# Adding new chicks to the flock



## jeanne (Nov 14, 2013)

How long should I keep the chicks in their cage in the coop. Will the other chickens be real mean ti them

Sent from my SCH-I535 using Chicken Forum mobile app


----------



## mjs500doo (May 6, 2013)

We have never used the cage method. Are your chickens allowed to free range during the day? We have a very mellow flock as it is (Orpington, Cochin, d'Uccle, Maran, and Ameraucana), but adding fully feathered pullets/cockerels at night you'll have your best success. Add in even numbers so they can buddy up. If the flock anticipates going outside in the morning, or allowed outside at free will, you shouldn't have a problem with picking. Our bullies are the guinea fowl we keep with the chickens. They're the bosses. Other than that we've never had a problem. 
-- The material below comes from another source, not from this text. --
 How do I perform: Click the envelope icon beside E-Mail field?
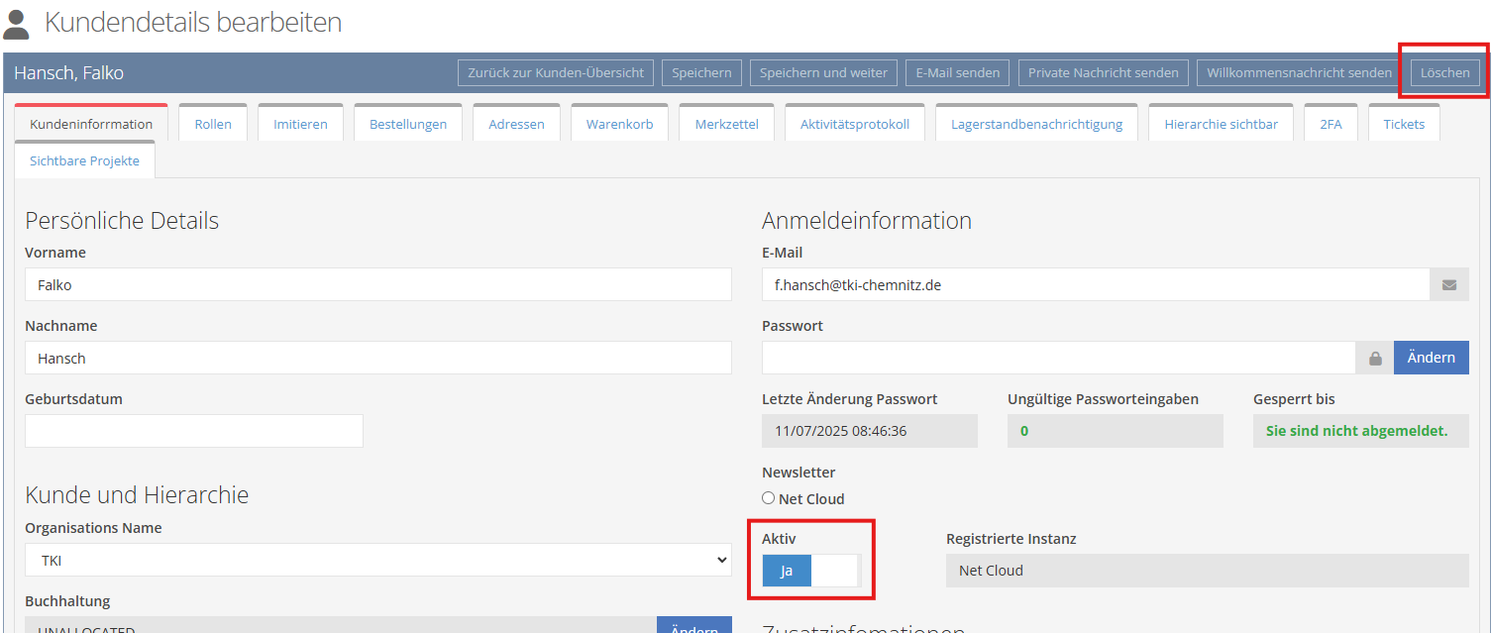[1448, 285]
Sent from my iPhone using Chicken Forum


----------



## jeanne (Nov 14, 2013)

Yes their able to go outside during thr if they want too. But it been so cold here, they just poke their heads out and go back in. Their so funny when they see the snow. I left the cage door open and let them come out on their own. So far not much pecking. The rooster seem better them then the hens. The hens are pecking them now and again. But they do look like their getting comfortable in there already. I'm very happy 

Sent from my SCH-I535 using Chicken Forum mobile app


----------



## lauriep (Feb 7, 2014)

I wouldn't introduce a new chicken into the flock until they've been quarantined for thirty days. After the thirty days, I would introduce at night.


----------



## jeanne (Nov 14, 2013)

Oh ok does it make.a different if they came from their eggs. 
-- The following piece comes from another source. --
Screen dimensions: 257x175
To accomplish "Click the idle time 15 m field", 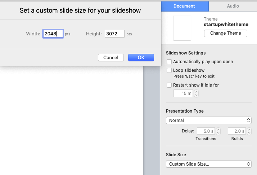I will click(x=183, y=93).
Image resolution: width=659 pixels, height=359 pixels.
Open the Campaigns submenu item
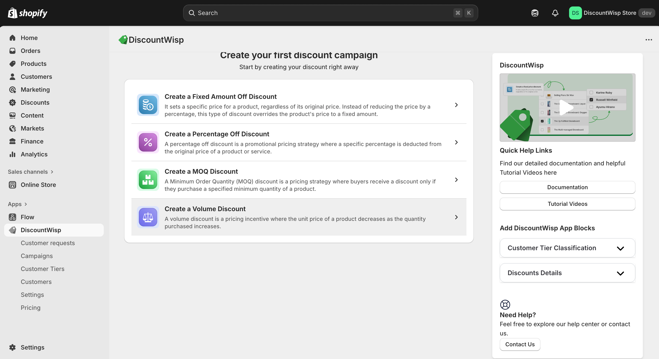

Sent from my SCH-I535 using Chicken Forum mobile app


----------



## lauriep (Feb 7, 2014)

As long as you don't notice any respiratory problems, place them in there at night.


----------



## jeanne (Nov 14, 2013)

Ok, I let them out for a little while when I was sitting in there. Then I put them back in. I'll put them back out with them

Sent from my SCH-I535 using Chicken Forum mobile app


----------



## mjs500doo (May 6, 2013)

For some reason, our Roos were the same way. They kinda are daddy to the pullets. The hens are always kinda bossy, but they're that way with each other. Once pecking order is established they won't have any problems. Do you have a heat lamp I'm the coop for the new ones? Or were they off the lamp when you moved them anyway? 

I don't quarantine any of our own chicks. That's foolish being chicks are raised separately anyway. New ones, yes, but once again, chicks are raised separately until fully feathered.  I separate by size. 


Sent from my iPhone using Chicken Forum


----------



## jeanne (Nov 14, 2013)

Yes I have heat lamps in the coop even for the big ones. It been real cold here. Where in new Hampshire

Sent from my SCH-I535 using Chicken Forum mobile app


----------



## mjs500doo (May 6, 2013)

We're in northwest Wisconsin. I know your pain! 


Sent from my iPhone using Chicken Forum


----------



## jeanne (Nov 14, 2013)

Its been a real bad winter, hope we get a break soon

Sent from my SCH-I535 using Chicken Forum mobile app


----------